The authority applied for, and HUD accepted, applications for CHA to participate in the RAD program allowing the conversion of over 10,000 of its public housing units to project based Section 8 with 20-year housing assistance payment (HAP) agreements, or to mixed-income properties utilizing HCVs. To date CHA has converted 2,815 units to RAD. Upon transformation of the portfolio Fitch expects that CHA will have more flexibility in the pricing characteristics as revenue from the properties, via partnerships with private developers as an equity member, show a return on the units from either mixed-income properties or fees associated with administering the PBV or HCV programs that will maintain affordability in the converted units.

The income levels for those units converted must adhere to other HUD regulated programs such as section 8 and low income housing tax credit (LIHTC). Those projects are likely to have eligible income limits of 60% of AMI for units deemed affordable. CHA’s overall conversion of public housing units to RAD will become realized within the next two to five years as projects are converted.

Operating Risk

CHA, like all public housing authorities in the U.S., receives an operating grant deposited into the authority’s operating fund. The operating fund is available by formula distribution to PHAs to cover operating and management costs. Funding eligibility is offset by the amount of expected tenant rental revenue. In FY 2017 CHA received a total of $178 million for operations. CHA has received a five-year average operating grant in the amount of $170 million. The cost to operate the units and the grant provided fluctuates based on the number public housing units in the portfolio along with the overall budget allocations to HUD programs from the appropriations committee within congress. While the HUD grant is not anticipated to cover the entire operating cost for the authority, it covers a very significant portion, on average 85% operating expenses from 2013-2016.

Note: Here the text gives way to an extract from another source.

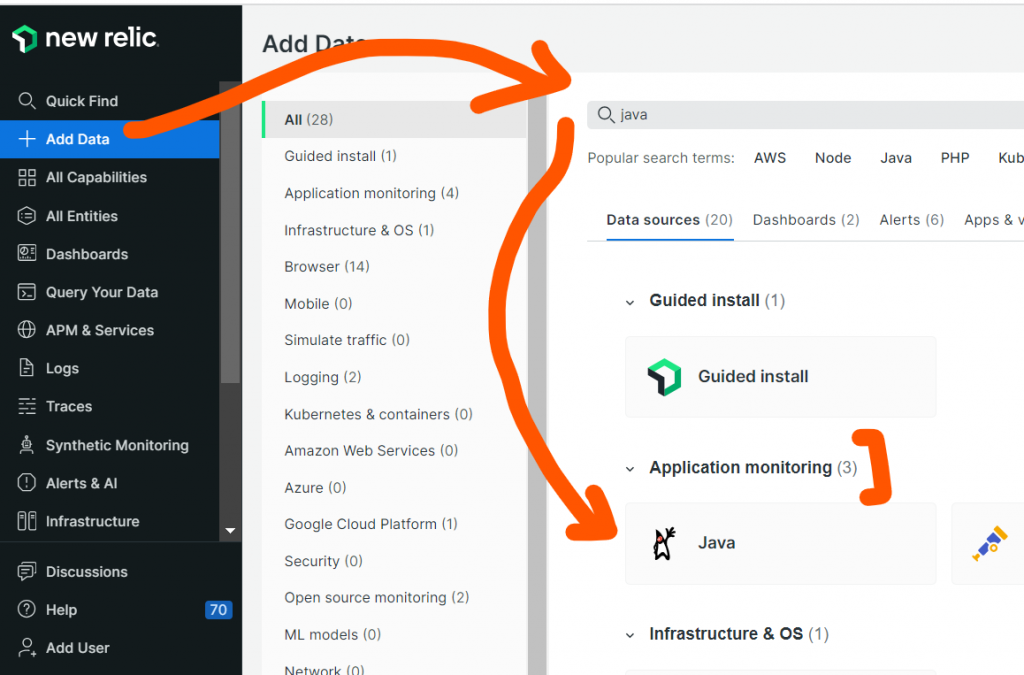This screenshot has height=675, width=1024.
Task: Open the Alerts (6) tab
Action: [x=911, y=220]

CHA can use operating funds for operating and management costs, including administration, routine maintenance, anti-crime and anti-drug activities, resident participation in management, insurance costs, energy costs, and costs, as appropriate, related to the operation and management of mixed finance projects, as well as repayment of debt service to finance rehabilitation and development of public housing units. CHA has full discretion in how it allocates this grant in its operating fund. CHA may leverage operating funds to make capital improvements through the operating fund financing program by pledging a portion of their operating reserves to make future debt service payments. CHA may also leverage operating funds to enter into energy performance contracts, by pledging, in accordance with section 30 of the U.S. Housing Act of 1937 and, with HUD’s approval, to use energy savings for debt service payments.

Resource Management Risk

CHA manages its resources via its MTW plan approved by HUD along with its five-year strategic plan. To obtain MTW status CHA had to demonstrate solid and robust financial management, allowing them the flexibility to expend the federal revenue stream that makes up 91% of the CHA’s balance sheet, as they see fit. CHA has no supply constraints for labor or resources in terms of amount and cost. The authority’s average number of employees was 651 in FY 2017 and is set to stay at this level. Wages and salaries are assumed to increase by 3% each year while fringe benefit rates are expected to remain unchanged. Total personnel costs were estimated at$61.2 million in FY 2017. With increases CHA budgeted for FY 2018 a 4.7% increase over FY 2017. The authority’s pension contribution is over 100% funded and has been at least 100% of the actuarially determined contribution for the past three years.

The preparation of the authority’s Annual Budget is the culmination of a seven-month budget process, which begins in May and ends in November of each calendar year. CHA’s budget is organized into 12 divisions: Executive Offices, Internal Audit, Legal Services, and Office of the Inspector General, Finance, Investment Management, Administration, Procurement, Property Office, Capital Construction & Development, Housing Choice Voucher and Resident Services.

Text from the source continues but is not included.